Kp & partial pressure question... PLEASE HELP!?
NH4HS(s) NH3(g) + H2S(g)
(a) When a sample of pure NH4HS(s) is placed in an evacuated reaction vessel and allowed to come to equilibrium at 25°C, total pressure is 0.660 atm. What is the value of Kp?
(b) To this system, sufficient H2S(g) is injected until the pressure of H2S is four times that of the ammonia at equilibrium. What are the partial pressures of NH3 and H2S?
partial pressure of NH3=___________atm
partial pressure of H2S=___________atm
(c) In a different experiment, 0.75 atm of NH3 and 0.5 atm of H2S are introduced into a 1.00 L vessel at 25°C. How many moles of NH4HS are present when equilibrium is established?
______________mol
Answer:
In general the equilibrium constant is defined in terms of activities. It is given by the product oft the product activities raised to the power their stoichiometric coefficient, divided by the product of the reactants raised to the power of their stoichiometric coefficient.
For this reaction:
K = a(NH₃) · a(H₂S) / a(NH₄HS)
For a component which occurs only in a pure phase like NH₄HS as solid the activity equals unity:
a(NH₄HS)= 1 → K = a(NH₃) · a(H₂S)
Because for ideal gases the activity is proportional to the partial pressure, you can express the equilibrium in terms of partial pressures:
Kp = p(NH₃) · p(H₂S)

▶ **DATASET EXTRACT**:
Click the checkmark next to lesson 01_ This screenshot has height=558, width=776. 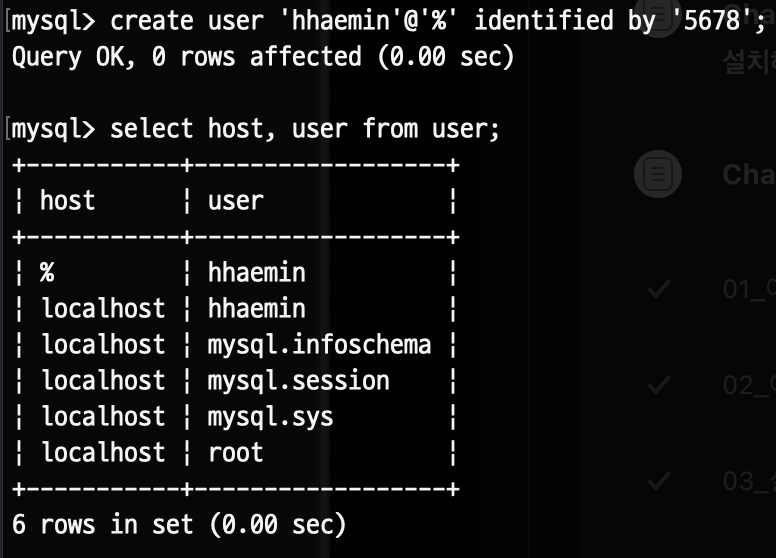click(x=659, y=289)
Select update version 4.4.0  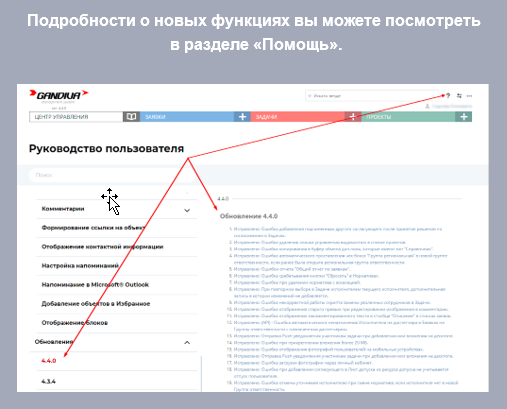49,361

▶ **INSTRUCTION A**:
Answer each question from the Kp thread.
(i) What total pressure is reached at equilibrium at 25°C in part (a)?
(ii) What is the volume of the vessel in part (c)?
(iii) What does the activity equal for a component that occurs only in a pure phase, such as solid NH₄HS?
▶ **INSTRUCTION B**: Reproduce the passage of the Kp thread that begins at the words "(b) To this" and stops after "a(H₂S) / a(NH₄HS)".
Nothing in the listing is needed here.

▶ **TASK ANSWER A**:
(i) 0.660 atm
(ii) 1.00 L
(iii) Unity (1)

▶ **TASK ANSWER B**:
(b) To this system, sufficient H2S(g) is injected until the pressure of H2S is four times that of the ammonia at equilibrium. What are the partial pressures of NH3 and H2S?
partial pressure of NH3=___________atm
partial pressure of H2S=___________atm
(c) In a different experiment, 0.75 atm of NH3 and 0.5 atm of H2S are introduced into a 1.00 L vessel at 25°C. How many moles of NH4HS are present when equilibrium is established?
______________mol
Answer:
In general the equilibrium constant is defined in terms of activities. It is given by the product oft the product activities raised to the power their stoichiometric coefficient, divided by the product of the reactants raised to the power of their stoichiometric coefficient.
For this reaction:
K = a(NH₃) · a(H₂S) / a(NH₄HS)